Прояснив интересующие его вопросы, Петэн вновь вернулся к навязчивой и, по сути, тупиковой идее. Но если в начале встречи она выставлялась в качестве пред­варительного условия, то под занавес акценты явно сместились.

—       Все-таки вы сдвинули его! — оценил переговоры Потемкин.— Героический ореол, окружающий этого ма­терого и тупого реакционера, превратился в серьез­ный политический фактор. Стыд и позор.

—      Вспомните Гришку Распутина,— улыбнулся Ми­хаил Николаевич.

—       Пожалуй, вы правы, есть определенное сходство. В общей, так сказать, атмосфере. Ничтожества у госу­дарственного руля, раскол общества, ощущение над­вигающегося апокалипсиса...

Вечером радио сообщило о победе депутатов от На­родного фронта в Испании.

На другой день, во время официального завтрака, Тухачевский уловил некоторые перемены в поведении французских гостей. Внутренняя зажатость ощущалась не столько в речах, по обыкновению любезных и глад­ких, сколько в коротких репликах, которыми обменива­лись соседи по столу. Испанские новости практически не обсуждались.

Когда Уборевич спросил начальника кабинета военного министра генерала Менара о возможных пос­ледствиях выборов, тот отделался старинной послови­цей: «Мир дрожит, когда шевелится Испания».

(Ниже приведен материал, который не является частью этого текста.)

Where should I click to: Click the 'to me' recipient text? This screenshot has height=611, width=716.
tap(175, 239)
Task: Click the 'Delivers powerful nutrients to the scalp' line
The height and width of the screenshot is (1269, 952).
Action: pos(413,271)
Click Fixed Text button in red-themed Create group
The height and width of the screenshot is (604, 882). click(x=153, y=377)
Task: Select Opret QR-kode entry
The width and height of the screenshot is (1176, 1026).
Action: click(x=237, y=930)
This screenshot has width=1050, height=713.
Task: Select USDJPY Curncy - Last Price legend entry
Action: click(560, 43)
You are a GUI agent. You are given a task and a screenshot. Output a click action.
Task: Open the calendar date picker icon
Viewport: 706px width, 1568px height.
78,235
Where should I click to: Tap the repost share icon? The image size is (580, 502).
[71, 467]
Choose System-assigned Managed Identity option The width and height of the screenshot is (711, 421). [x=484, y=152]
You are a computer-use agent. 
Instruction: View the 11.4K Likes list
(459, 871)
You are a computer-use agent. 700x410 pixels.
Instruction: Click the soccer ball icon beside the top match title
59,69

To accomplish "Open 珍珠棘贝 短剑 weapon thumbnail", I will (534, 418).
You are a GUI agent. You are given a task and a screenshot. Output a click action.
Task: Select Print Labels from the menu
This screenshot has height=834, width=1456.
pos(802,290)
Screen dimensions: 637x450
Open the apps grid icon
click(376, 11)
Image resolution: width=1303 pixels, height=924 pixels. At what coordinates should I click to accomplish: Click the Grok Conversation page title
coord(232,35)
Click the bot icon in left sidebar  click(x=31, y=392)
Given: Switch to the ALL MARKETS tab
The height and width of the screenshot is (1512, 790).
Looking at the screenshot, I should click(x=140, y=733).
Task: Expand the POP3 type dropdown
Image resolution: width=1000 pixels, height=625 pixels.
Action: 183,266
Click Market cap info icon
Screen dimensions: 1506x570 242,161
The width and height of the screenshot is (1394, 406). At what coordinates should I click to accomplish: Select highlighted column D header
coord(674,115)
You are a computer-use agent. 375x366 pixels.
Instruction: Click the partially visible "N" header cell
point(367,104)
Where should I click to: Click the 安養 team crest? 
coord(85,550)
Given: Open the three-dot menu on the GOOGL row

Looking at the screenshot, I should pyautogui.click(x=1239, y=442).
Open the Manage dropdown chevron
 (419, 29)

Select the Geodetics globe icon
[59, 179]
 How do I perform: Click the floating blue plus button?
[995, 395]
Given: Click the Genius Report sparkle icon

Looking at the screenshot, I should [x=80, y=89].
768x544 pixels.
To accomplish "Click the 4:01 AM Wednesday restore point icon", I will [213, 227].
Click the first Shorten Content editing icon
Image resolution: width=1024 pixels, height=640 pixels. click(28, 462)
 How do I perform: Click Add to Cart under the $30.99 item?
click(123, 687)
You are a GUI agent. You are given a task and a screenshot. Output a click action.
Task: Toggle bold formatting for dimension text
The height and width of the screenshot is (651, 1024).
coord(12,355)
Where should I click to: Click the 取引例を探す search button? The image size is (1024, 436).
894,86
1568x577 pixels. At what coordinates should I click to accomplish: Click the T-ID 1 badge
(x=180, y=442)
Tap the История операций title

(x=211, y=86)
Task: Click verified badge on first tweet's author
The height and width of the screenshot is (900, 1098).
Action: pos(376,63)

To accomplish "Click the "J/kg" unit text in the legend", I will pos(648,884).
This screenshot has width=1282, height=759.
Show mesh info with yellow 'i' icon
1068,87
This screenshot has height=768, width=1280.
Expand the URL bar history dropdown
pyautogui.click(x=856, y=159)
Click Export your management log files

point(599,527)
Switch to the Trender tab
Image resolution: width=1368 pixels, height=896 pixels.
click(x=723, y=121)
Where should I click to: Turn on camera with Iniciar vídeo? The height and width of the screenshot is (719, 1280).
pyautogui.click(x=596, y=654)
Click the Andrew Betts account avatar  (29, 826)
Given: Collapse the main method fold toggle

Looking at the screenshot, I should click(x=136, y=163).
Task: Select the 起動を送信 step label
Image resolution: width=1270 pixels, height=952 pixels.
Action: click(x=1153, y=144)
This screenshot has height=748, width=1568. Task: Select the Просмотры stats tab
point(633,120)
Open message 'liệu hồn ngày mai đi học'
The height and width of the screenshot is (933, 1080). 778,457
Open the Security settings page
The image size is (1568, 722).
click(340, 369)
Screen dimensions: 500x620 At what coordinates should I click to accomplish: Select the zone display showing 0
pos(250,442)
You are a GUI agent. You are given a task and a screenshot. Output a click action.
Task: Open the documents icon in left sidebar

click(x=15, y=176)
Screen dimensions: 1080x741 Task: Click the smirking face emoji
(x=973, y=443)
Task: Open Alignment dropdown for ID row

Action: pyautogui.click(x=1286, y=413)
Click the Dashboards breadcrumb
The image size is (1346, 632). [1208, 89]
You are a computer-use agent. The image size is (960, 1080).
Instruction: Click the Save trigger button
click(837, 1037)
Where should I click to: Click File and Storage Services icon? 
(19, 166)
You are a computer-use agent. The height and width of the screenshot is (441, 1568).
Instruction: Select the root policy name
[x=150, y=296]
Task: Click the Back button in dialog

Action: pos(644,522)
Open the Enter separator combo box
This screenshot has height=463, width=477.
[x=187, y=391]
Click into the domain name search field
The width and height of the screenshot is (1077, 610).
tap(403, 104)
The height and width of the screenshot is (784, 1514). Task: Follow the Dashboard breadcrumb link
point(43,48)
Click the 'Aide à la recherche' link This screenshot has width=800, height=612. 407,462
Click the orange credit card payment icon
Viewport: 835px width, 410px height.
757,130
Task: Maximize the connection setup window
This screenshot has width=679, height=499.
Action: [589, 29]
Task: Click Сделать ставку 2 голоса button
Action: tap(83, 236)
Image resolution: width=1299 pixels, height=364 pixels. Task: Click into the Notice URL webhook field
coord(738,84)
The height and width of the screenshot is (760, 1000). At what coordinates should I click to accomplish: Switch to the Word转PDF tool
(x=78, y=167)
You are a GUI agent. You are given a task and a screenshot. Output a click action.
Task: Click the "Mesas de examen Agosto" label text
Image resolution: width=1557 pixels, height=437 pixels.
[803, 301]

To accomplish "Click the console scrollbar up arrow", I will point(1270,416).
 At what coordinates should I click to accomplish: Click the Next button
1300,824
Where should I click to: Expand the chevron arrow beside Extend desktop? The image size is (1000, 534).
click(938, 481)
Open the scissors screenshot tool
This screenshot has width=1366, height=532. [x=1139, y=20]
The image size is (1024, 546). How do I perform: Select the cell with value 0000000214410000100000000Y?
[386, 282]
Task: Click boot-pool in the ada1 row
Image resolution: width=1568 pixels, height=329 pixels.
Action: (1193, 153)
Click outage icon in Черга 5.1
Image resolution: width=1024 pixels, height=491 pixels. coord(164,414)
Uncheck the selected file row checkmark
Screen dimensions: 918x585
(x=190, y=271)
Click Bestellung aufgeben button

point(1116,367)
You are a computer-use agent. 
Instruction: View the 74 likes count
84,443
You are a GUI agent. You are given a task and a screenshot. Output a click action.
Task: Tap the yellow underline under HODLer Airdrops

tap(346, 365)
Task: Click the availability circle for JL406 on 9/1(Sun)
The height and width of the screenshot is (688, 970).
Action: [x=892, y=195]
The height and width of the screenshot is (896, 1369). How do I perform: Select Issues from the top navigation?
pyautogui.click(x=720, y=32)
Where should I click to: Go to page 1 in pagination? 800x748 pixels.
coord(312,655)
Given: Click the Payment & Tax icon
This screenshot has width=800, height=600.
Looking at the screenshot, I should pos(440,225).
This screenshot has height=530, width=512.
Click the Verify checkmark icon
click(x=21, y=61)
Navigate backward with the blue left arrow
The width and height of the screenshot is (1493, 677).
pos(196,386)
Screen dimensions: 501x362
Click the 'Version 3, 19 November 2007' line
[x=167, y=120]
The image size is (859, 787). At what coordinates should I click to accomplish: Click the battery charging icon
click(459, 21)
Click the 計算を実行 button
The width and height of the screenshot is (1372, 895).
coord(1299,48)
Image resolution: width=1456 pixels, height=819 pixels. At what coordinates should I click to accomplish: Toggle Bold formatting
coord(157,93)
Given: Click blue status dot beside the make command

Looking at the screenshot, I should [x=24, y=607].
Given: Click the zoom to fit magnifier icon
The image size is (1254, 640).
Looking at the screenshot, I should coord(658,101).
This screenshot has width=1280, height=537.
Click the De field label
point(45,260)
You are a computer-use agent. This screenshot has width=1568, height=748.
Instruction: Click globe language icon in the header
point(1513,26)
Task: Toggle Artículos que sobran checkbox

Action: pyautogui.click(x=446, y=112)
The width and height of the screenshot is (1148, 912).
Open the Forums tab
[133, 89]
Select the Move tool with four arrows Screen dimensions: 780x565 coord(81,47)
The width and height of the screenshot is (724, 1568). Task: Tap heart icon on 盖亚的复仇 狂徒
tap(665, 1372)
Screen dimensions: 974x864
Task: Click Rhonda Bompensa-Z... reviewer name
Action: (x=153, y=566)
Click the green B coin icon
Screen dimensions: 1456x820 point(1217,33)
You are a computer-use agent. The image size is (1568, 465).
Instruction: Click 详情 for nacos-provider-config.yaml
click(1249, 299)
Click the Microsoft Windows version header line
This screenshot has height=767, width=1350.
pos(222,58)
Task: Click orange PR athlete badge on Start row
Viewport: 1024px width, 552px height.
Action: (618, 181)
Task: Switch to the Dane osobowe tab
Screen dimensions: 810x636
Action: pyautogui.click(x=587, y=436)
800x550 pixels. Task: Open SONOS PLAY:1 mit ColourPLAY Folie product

Ответом было настороженное молчание.

— Можно не сомневаться в лояльности армии конституционному правительству,— авторитетным то­ном заявил полковник Гоше, помощник начальника Второго бюро. Он уже знал, что лидер тайной хунты генерал Санхурхо вновь вылетел на военном самолете в Берлин.

А вообще, как отметила светская хроника, завтрак прошел в атмосфере сердечности.

Поблагодарив за прием, Морис Гюстав Гамелен вы­разил надежду на скорейшее разрешение парламентс­ких прений.

Полковник Кирилов постарался дословно перевести краткое высказывание начальника генерального штаба, замещавшего по традиции председателя Верховного со­вета обороны Французской республики.